Information provided —
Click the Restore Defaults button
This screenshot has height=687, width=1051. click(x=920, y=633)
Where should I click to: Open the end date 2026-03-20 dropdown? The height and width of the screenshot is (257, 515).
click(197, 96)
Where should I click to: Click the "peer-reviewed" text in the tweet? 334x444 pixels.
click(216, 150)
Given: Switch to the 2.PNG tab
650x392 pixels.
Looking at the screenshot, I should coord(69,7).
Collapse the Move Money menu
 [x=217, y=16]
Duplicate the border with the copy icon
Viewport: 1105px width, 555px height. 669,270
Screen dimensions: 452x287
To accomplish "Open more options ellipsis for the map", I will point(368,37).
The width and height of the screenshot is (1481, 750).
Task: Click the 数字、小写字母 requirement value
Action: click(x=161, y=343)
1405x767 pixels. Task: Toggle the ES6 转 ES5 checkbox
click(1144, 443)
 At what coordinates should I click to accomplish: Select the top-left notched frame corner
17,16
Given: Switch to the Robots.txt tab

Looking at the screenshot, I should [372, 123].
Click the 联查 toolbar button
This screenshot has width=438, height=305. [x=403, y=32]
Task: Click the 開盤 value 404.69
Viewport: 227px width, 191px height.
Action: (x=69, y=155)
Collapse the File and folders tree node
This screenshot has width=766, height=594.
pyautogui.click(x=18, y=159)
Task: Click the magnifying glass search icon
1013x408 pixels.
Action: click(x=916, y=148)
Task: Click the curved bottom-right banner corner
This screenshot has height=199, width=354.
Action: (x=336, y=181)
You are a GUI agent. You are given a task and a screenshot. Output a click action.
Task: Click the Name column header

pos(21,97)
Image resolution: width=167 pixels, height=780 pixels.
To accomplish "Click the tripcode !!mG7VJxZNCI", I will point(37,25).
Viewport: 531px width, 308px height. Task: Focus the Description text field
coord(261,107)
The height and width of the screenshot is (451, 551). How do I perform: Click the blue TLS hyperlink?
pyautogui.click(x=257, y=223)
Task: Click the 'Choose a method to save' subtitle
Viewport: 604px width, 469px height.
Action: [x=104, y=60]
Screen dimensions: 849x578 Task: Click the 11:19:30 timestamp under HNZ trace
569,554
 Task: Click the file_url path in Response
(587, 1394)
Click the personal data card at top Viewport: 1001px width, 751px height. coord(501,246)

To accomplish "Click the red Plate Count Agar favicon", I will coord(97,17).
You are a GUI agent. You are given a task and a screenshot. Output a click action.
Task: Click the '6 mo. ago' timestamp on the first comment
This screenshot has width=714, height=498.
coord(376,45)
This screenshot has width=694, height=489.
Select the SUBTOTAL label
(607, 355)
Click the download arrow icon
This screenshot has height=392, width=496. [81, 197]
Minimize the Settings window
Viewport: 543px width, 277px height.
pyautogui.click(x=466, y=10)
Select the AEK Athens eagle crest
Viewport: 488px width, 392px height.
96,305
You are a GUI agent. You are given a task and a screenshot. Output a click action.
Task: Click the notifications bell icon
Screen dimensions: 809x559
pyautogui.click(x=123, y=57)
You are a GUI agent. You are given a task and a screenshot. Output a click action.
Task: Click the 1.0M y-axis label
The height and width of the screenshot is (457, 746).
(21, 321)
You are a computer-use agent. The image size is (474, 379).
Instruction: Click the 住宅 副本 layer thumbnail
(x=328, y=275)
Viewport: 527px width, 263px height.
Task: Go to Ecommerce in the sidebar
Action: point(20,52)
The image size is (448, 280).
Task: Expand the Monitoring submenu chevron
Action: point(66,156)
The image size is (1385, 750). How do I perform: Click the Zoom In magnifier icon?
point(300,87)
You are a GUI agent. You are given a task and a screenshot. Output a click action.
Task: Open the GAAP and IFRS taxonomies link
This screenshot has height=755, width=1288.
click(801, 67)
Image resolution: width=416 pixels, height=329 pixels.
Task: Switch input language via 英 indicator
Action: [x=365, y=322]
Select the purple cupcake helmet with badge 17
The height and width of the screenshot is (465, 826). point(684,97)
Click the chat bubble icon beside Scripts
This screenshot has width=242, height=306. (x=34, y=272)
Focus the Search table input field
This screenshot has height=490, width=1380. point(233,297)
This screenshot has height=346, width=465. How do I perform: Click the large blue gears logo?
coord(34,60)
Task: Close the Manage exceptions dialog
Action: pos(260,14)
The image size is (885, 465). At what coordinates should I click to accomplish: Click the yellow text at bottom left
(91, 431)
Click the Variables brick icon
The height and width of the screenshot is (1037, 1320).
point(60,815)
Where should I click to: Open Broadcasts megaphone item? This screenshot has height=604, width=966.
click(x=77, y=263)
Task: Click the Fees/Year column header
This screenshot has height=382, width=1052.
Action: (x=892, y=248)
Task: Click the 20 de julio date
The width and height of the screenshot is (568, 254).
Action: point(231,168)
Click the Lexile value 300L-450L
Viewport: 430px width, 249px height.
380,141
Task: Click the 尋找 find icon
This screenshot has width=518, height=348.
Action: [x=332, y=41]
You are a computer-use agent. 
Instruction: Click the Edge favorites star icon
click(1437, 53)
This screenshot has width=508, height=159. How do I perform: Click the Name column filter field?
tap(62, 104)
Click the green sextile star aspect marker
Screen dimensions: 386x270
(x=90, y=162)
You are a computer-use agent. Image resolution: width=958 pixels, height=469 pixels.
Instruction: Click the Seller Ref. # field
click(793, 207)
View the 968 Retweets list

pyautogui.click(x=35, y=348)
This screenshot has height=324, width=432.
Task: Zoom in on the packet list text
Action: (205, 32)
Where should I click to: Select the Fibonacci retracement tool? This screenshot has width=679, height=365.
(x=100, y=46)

Your instructions — Each record, exactly as written, is to be printed again.

Answer to this exercise —
Click the Restore Defaults button
This screenshot has height=687, width=1051. click(x=920, y=633)
Where should I click to: Open the end date 2026-03-20 dropdown? The height and width of the screenshot is (257, 515).
click(197, 96)
Where should I click to: Click the "peer-reviewed" text in the tweet? 334x444 pixels.
click(216, 150)
Given: Switch to the 2.PNG tab
650x392 pixels.
Looking at the screenshot, I should coord(69,7).
Collapse the Move Money menu
 [x=217, y=16]
Duplicate the border with the copy icon
Viewport: 1105px width, 555px height. 669,270
Screen dimensions: 452x287
To accomplish "Open more options ellipsis for the map", I will point(368,37).
The width and height of the screenshot is (1481, 750).
Task: Click the 数字、小写字母 requirement value
Action: click(x=161, y=343)
1405x767 pixels. Task: Toggle the ES6 转 ES5 checkbox
click(1144, 443)
 At what coordinates should I click to accomplish: Select the top-left notched frame corner
17,16
Given: Switch to the Robots.txt tab

Looking at the screenshot, I should [372, 123].
Click the 联查 toolbar button
This screenshot has width=438, height=305. [x=403, y=32]
Task: Click the 開盤 value 404.69
Viewport: 227px width, 191px height.
Action: (x=69, y=155)
Collapse the File and folders tree node
This screenshot has width=766, height=594.
pyautogui.click(x=18, y=159)
Task: Click the magnifying glass search icon
1013x408 pixels.
Action: click(x=916, y=148)
Task: Click the curved bottom-right banner corner
This screenshot has height=199, width=354.
Action: (x=336, y=181)
You are a GUI agent. You are given a task and a screenshot. Output a click action.
Task: Click the Name column header

pos(21,97)
Image resolution: width=167 pixels, height=780 pixels.
To accomplish "Click the tripcode !!mG7VJxZNCI", I will point(37,25).
Viewport: 531px width, 308px height. Task: Focus the Description text field
coord(261,107)
The height and width of the screenshot is (451, 551). How do I perform: Click the blue TLS hyperlink?
pyautogui.click(x=257, y=223)
Task: Click the 'Choose a method to save' subtitle
Viewport: 604px width, 469px height.
Action: [x=104, y=60]
Screen dimensions: 849x578 Task: Click the 11:19:30 timestamp under HNZ trace
569,554
 Task: Click the file_url path in Response
(587, 1394)
Click the personal data card at top Viewport: 1001px width, 751px height. coord(501,246)

To accomplish "Click the red Plate Count Agar favicon", I will coord(97,17).
You are a GUI agent. You are given a task and a screenshot. Output a click action.
Task: Click the '6 mo. ago' timestamp on the first comment
This screenshot has width=714, height=498.
coord(376,45)
This screenshot has width=694, height=489.
Select the SUBTOTAL label
(607, 355)
Click the download arrow icon
This screenshot has height=392, width=496. [81, 197]
Minimize the Settings window
Viewport: 543px width, 277px height.
pyautogui.click(x=466, y=10)
Select the AEK Athens eagle crest
Viewport: 488px width, 392px height.
96,305
You are a GUI agent. You are given a task and a screenshot. Output a click action.
Task: Click the notifications bell icon
Screen dimensions: 809x559
pyautogui.click(x=123, y=57)
You are a GUI agent. You are given a task and a screenshot. Output a click action.
Task: Click the 1.0M y-axis label
The height and width of the screenshot is (457, 746).
(21, 321)
You are a computer-use agent. The image size is (474, 379).
Instruction: Click the 住宅 副本 layer thumbnail
(x=328, y=275)
Viewport: 527px width, 263px height.
Task: Go to Ecommerce in the sidebar
Action: point(20,52)
The image size is (448, 280).
Task: Expand the Monitoring submenu chevron
Action: point(66,156)
The image size is (1385, 750). How do I perform: Click the Zoom In magnifier icon?
point(300,87)
You are a GUI agent. You are given a task and a screenshot. Output a click action.
Task: Open the GAAP and IFRS taxonomies link
This screenshot has height=755, width=1288.
click(801, 67)
Image resolution: width=416 pixels, height=329 pixels.
Task: Switch input language via 英 indicator
Action: [x=365, y=322]
Select the purple cupcake helmet with badge 17
The height and width of the screenshot is (465, 826). point(684,97)
Click the chat bubble icon beside Scripts
This screenshot has width=242, height=306. (x=34, y=272)
Focus the Search table input field
This screenshot has height=490, width=1380. point(233,297)
This screenshot has height=346, width=465. How do I perform: Click the large blue gears logo?
coord(34,60)
Task: Close the Manage exceptions dialog
Action: pos(260,14)
The image size is (885, 465). At what coordinates should I click to accomplish: Click the yellow text at bottom left
(91, 431)
Click the Variables brick icon
The height and width of the screenshot is (1037, 1320).
point(60,815)
Where should I click to: Open Broadcasts megaphone item? This screenshot has height=604, width=966.
click(x=77, y=263)
Task: Click the Fees/Year column header
This screenshot has height=382, width=1052.
Action: (x=892, y=248)
Task: Click the 20 de julio date
The width and height of the screenshot is (568, 254).
Action: point(231,168)
Click the Lexile value 300L-450L
Viewport: 430px width, 249px height.
380,141
Task: Click the 尋找 find icon
This screenshot has width=518, height=348.
Action: [x=332, y=41]
You are a computer-use agent. 
Instruction: Click the Edge favorites star icon
click(1437, 53)
This screenshot has width=508, height=159. How do I perform: Click the Name column filter field?
tap(62, 104)
Click the green sextile star aspect marker
Screen dimensions: 386x270
(x=90, y=162)
You are a computer-use agent. Image resolution: width=958 pixels, height=469 pixels.
Instruction: Click the Seller Ref. # field
click(793, 207)
View the 968 Retweets list

pyautogui.click(x=35, y=348)
This screenshot has height=324, width=432.
Task: Zoom in on the packet list text
Action: (205, 32)
Where should I click to: Select the Fibonacci retracement tool? This screenshot has width=679, height=365.
(x=100, y=46)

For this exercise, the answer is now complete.